B. Phloxine (particularly good for Homobasidiomycetes & filamentous fungi):
*Stain: 1% aqueous phloxine.
*Accompaniments: 70% ethyl alcohol; 5% aqueous KOH.
C. Melzer's iodine reagent (specifically for amyloid reaction):
100 g chloral hydrate;
5 g potassium iodide;
1.5 g iodine;
100 ml distilled water.
A. General method:
*Tease a small amount of tissue or hyphae into a few drops of alcohol (removes air); blot near edge of material or allow to evaporate
*Add a drop of KOH (expands dry material)
*Gently rinse preparation with distilled water; blot near edge of material
*Follow with a drop of stain
*Add a drop of mounting medium (water for temporary; Karo or Hoyer's for permanent - see below)
*Carefully place a coverslip on the material for microscopic examination
B. Clear polyester adhesive tape method (particularly good for showing the natural orientation of dry spores)
*Note. Transparent polyester film tape 850 is available from 3M. It is very thin, unaffected by water, and optically clear; cellophane tapes are generally unsatisfactory on all of these counts.
1. Put a small drop of either distilled water or clear permanent mounting medium on a clean slide
2. Using scissors and forceps, cut off a small piece of tape (a couple of mm's square), from the roll of tape: BE CAREFUL NOT TO TOUCH THE TAPE WITH YOUR FINGERS
3. Working under the dissecting microscope, hold the small piece of tape with the forceps and touch the sticky side gently to the fungal colony
4. Next, place the piece of tape sticky side up on the drop on the slide
5. Add a small drop of stain to the fungal material;
6. Add a larger drop of distilled water or permanent mounting medium
7. Carefully lay a cover slip on the preparation
AQUEOUS STAINED PREPARATIONS (do not need to be ringed)
C. Hoyer's fluid (see Cunningham, 1972)
1. Ingredients: 15g gum arabic or guiac; 100 g chloral hydrate; 10g glycerin; 25ml distilled water.
2. Formulation: [a] soak the gum in the water for ~24 hrs (to prevent bacterial growth add a crystal of chloral hydrate about the size of a small pea); [b] add the rest of the chloral hydrate and let the solution stand several days until all material is dissolved; [c] add the glycerin.
~Use like water to mount materials,
~Tends to remove stains used for hyaline materials,
~Excellent for phase contrast microscopy,
~Lasts indefinitely, i.e., years.
D. Karo syrup (Stevens, 1974; Johansen, 1940; Patrick, 1936).
Note.
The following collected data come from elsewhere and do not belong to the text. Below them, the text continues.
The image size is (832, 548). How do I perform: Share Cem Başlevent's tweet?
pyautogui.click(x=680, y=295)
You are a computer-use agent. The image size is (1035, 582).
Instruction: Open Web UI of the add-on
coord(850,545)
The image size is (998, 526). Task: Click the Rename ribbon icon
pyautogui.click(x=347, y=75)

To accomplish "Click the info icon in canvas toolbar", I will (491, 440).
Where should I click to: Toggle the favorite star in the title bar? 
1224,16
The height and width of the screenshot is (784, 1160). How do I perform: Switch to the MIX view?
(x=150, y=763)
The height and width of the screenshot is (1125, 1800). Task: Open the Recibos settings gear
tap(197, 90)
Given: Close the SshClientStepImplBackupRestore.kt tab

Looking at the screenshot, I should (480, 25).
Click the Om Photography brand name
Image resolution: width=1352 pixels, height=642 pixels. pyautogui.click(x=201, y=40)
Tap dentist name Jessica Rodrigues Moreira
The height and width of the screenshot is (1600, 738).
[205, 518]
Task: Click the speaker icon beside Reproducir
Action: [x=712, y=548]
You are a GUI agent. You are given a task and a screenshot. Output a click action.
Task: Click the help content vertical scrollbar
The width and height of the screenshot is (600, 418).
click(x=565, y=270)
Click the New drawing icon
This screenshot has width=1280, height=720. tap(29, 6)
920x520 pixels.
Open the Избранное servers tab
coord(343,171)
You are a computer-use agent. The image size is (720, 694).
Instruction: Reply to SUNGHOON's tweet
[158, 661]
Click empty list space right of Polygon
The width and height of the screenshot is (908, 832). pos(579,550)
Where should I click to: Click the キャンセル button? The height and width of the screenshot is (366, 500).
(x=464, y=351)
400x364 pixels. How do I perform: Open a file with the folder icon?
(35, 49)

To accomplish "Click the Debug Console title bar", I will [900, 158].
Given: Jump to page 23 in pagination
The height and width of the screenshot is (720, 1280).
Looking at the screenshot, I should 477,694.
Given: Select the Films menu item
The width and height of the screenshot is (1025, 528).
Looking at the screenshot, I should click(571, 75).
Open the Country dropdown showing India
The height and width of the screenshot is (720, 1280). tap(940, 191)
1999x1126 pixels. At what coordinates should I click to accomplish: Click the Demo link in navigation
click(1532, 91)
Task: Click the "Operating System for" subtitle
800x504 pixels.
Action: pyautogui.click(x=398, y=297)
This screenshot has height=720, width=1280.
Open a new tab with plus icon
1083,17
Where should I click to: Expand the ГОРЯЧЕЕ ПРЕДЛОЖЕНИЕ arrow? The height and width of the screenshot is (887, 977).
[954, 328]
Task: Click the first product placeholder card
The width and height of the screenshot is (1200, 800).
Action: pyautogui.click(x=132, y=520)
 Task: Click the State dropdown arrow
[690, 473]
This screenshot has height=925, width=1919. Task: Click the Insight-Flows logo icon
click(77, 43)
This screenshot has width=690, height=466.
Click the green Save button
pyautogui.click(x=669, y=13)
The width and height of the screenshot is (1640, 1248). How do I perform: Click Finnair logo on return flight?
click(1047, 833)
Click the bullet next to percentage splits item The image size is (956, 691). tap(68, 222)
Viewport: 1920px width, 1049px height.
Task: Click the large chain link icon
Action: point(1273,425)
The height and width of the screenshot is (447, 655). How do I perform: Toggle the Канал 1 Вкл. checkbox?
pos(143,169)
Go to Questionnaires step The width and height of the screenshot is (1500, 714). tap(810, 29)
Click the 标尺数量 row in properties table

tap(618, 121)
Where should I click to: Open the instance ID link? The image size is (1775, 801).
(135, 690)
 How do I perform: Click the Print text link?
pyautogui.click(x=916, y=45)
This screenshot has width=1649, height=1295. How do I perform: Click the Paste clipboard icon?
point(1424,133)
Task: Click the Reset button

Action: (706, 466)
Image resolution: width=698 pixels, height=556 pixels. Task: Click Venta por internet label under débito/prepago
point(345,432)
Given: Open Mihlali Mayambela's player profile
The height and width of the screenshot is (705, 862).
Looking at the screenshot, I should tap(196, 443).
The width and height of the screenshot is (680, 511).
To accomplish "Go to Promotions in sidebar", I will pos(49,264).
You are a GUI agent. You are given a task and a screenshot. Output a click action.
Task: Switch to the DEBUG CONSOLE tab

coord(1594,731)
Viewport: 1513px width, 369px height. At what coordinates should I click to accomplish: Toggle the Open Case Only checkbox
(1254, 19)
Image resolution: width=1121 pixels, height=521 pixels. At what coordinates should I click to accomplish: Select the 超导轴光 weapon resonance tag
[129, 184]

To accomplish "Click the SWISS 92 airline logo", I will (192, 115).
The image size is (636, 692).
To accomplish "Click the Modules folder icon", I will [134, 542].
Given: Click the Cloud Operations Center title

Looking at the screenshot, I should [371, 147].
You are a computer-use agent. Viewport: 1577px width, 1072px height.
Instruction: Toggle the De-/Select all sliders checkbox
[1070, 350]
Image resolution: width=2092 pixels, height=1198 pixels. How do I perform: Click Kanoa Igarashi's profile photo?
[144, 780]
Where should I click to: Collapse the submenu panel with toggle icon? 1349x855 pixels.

This is an American product made from maize that is a mixture of dextrose, dextrin, and maltose and whose sugars, unlike those of cane syrup (treacle), do not crystallize on drying; when hard it is as firm as balsam and ringing is not necessary except in very humid climates.
1. Formulation: 100ml Karo syrup (white); 300ml distilled water; 4ml (40%) formalin (to prevent molding).
2. Use in combination with aqueous stains (e.g., phloxine)
E. Archive quality slides (See Volkmann-Kohlmeyer & Kohlmeyer, 1996).
Cunningham, J. L. 1972. A miracle mounting fluid [Hoyer's] for permanent wholemounts of microfungi. Mycologia 64: 906-911.
Dring, D. M. 1971. Techniques for microscopic preparation. in C. Booth, ed. Methods in Microbiology, vol. 4, pp. 95-11. Academic Press.
Hadzic, I. 1992. How to preserve a spore-print. The Mycologist 6: 188-9.
Johansen, D. A. 1940. Plant Microtechnique. McGraw-Hill.
Omar, M. B., Bolland, L. & Heather, W. A. . A permanent mounting medium for fungi [PolyVinylAlcohol+lactic acid/cotton blue].
Stain Technology 53(1978): 293-294;
Bulletin of the British Mycological Society 13(1979)31-32.
Patrick, R. 1936. "Karo" as a mounting medium. Science 83: 85-86.
Stevens, R. B., ed. 1974. Mycology Guidebook. University of Washington Press.
Twomey, D. G. 1977. The rapid preparation of micro-fungi for microscopic observations. Bulletin of the British Mycological Society 11: 148-149.
Volkmann-Kohlmeyer, B. & Kohlmeyer, J. 1996. How to prepare truly permanent microscope slides. Mycologist 10: 107-108.